EXERCISE 1: Copy the stretch of the blog post about the workplace ghost and the snacks from "I got to work" through "upload it later?".
EXERCISE 2: Continue the blog post about the workplace ghost and the snacks from where it stops.
== PASSAGE TO READ
I got to work just fine, though. While having good conversation with good co-workers, we thought we got footage of the workplace ghost on the security camera television. Turns out it was just the blustery winds blowing a door open and closed, but it made for a good spook. Especially because whenever the door blew open, it looked like a ghostly figure stood in the doorway. I have a video of it, maybe I'll upload it later?

And then I just started to eat everything.


I typically have some snacks at my desk. That clearly wasn't enough. Despite the pseudo ghost wandering around outside I braved the cold to go up to the local gas station to buy more snacks. Now I'm stuffing my face full of snacks while I try to finish my homework so I can have a nice week off and have little to concern myself with over the weekend. I want to be able to sleep like I'm 6ft. under and not feel guilty about it.

Speaking of being 6ft. under...

I've been getting into the habit of turning off my alarm clock in my sleep. I don't mean I woke up, shut it off, and played the danger game of laying there with my eyes closed for a few more minutes. I mean I have no memory of shutting off my alarm, just that I wake up a few hours past when I wanted to, and my phone shows that the alarm that I know I set the night before is switched off. Oops. This has caused people that expect me to be somewhere to respond with concerned texts. I wonder what would happen if I actually die? Would people just keep sending me messages thinking that I've left them on read?


Something that made me happy: I ate a lot of chips.
====
== STORED DATA
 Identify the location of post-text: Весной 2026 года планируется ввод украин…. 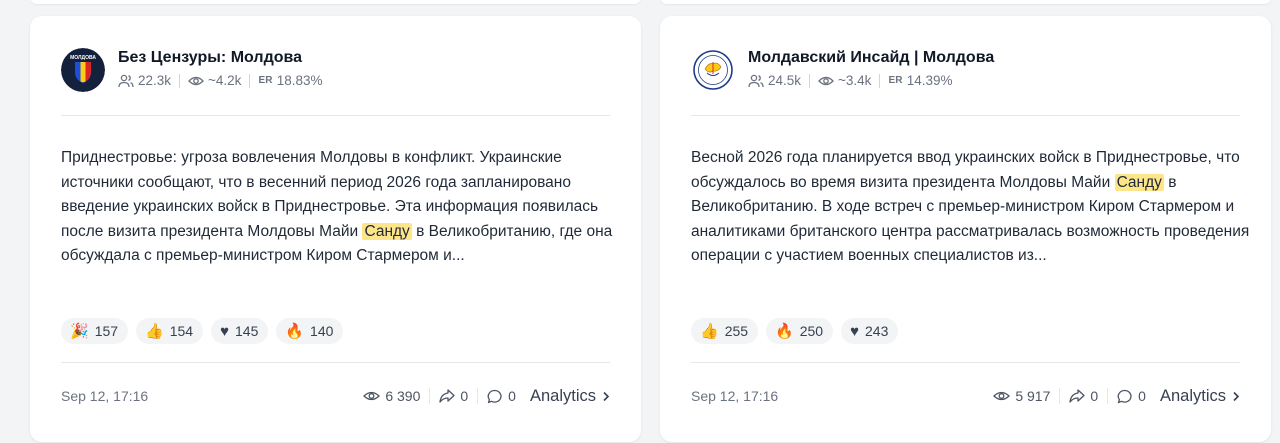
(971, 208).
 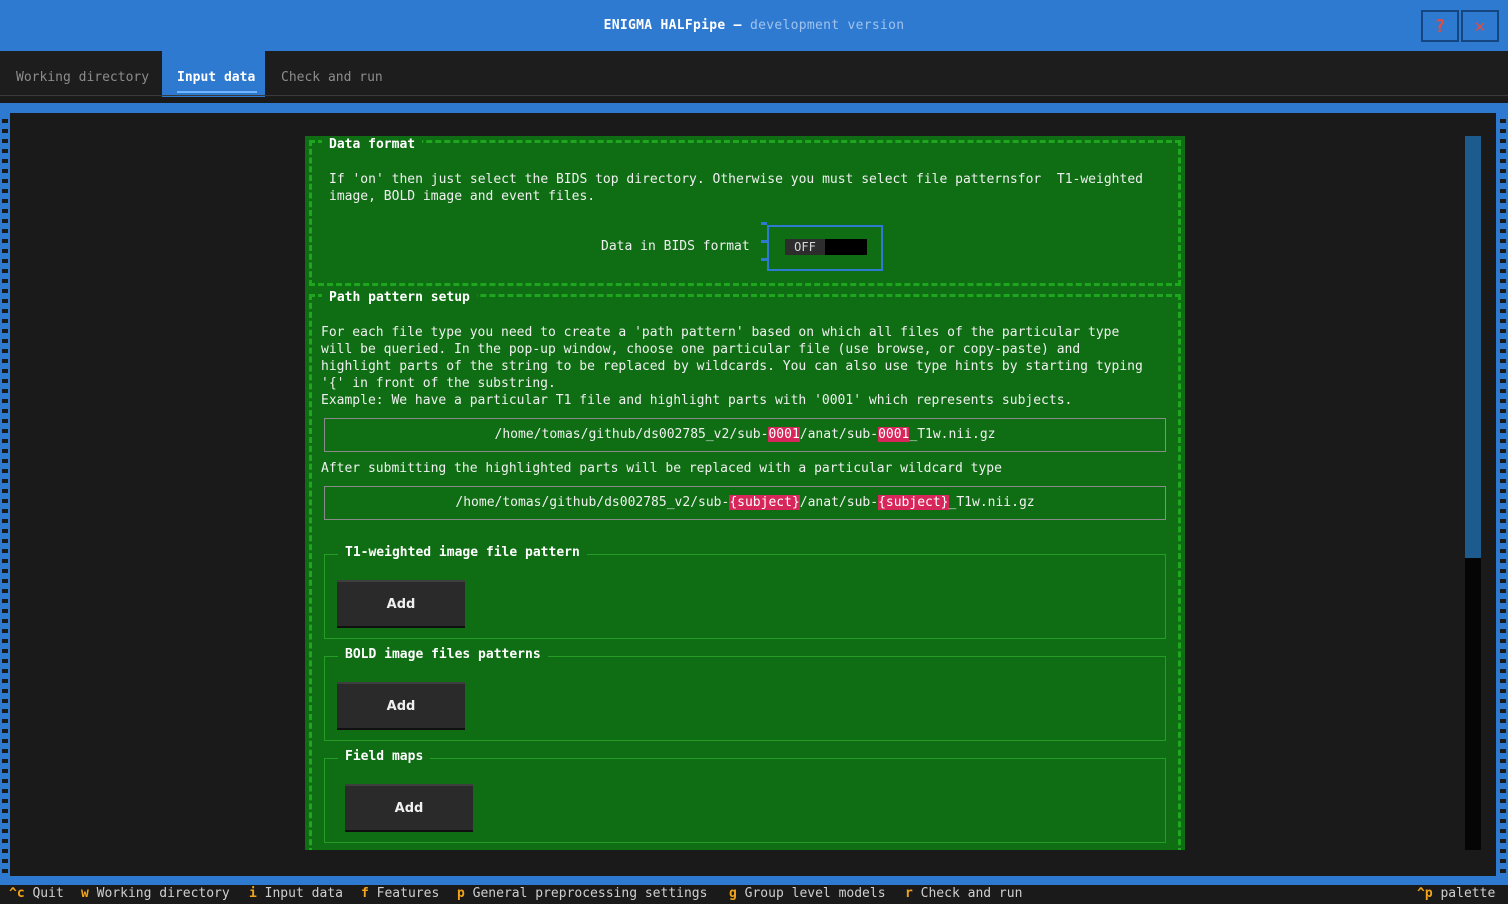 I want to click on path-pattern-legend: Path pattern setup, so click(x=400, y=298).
====
EXERCISE ANSWER 1:
I got to work just fine, though. While having good conversation with good co-workers, we thought we got footage of the workplace ghost on the security camera television. Turns out it was just the blustery winds blowing a door open and closed, but it made for a good spook. Especially because whenever the door blew open, it looked like a ghostly figure stood in the doorway. I have a video of it, maybe I'll upload it later?

EXERCISE ANSWER 2:
Something that made me irritated: The kid that fetishizes bigger girls messaged me. He usually messages me every day, but he didn't yesterday. And here I thought I would have a multi-day streak of not getting his messages... Also, I ate a lot of chips.

Thursday, January 24, 2019

A Silent Voice

This manga will be the bane of my existence. I have a friend date on Monday and I'll be seeing the movie, so I wanted to finish it before then. But like any actual person, I kept procrastinating whenever I had free time (see also; I chose to play video games instead), and now - was that Wednesday that just flew by?

Starting at OU and trying to manage my full-time job has proven to be stressful, but once I'm completely caught up and ahead of the game, I think I'll adapt better.

Something that made me angry today: Finding out that my best friend started a relationship with someone and didn't even mention his name until his new boy posted about it on facebook. I understand that not everyone needs to be super open about everything, but you would think that someone that considers you a best friend would at least tell you their name?

Something that made me happy: My cute bag that I ordered from Amazon came in early and I already stuffed it with my school crap. :3



Sunday, January 20, 2019

The Tower (Think the Tarot Card)

"The man in the tower keeps a watchful eye on the distant horizon; he looks beyond the immediate present, beyond the practical needs and comforts of today, into the future. He looks over the roof tops, beneath which we sit in comfort by our own fireside, at the gathering storms on the horizon. And he listens not so much to the roar of traffic down below, as to the still small voices within himself, as he swings his telescope or bends to his microscope, seeking always to understand both the outer and the inner world of man and to signal to those down below the call of better things. These are the poets, the philosophers, the scientists, the thinkers whose observations and interpretations of life provide nourishment for the inner spirit of those who can learn to heed them." (Cook, Luella B. The English Journal, Vol. 48, No. 5 (May 1959) pp. 248)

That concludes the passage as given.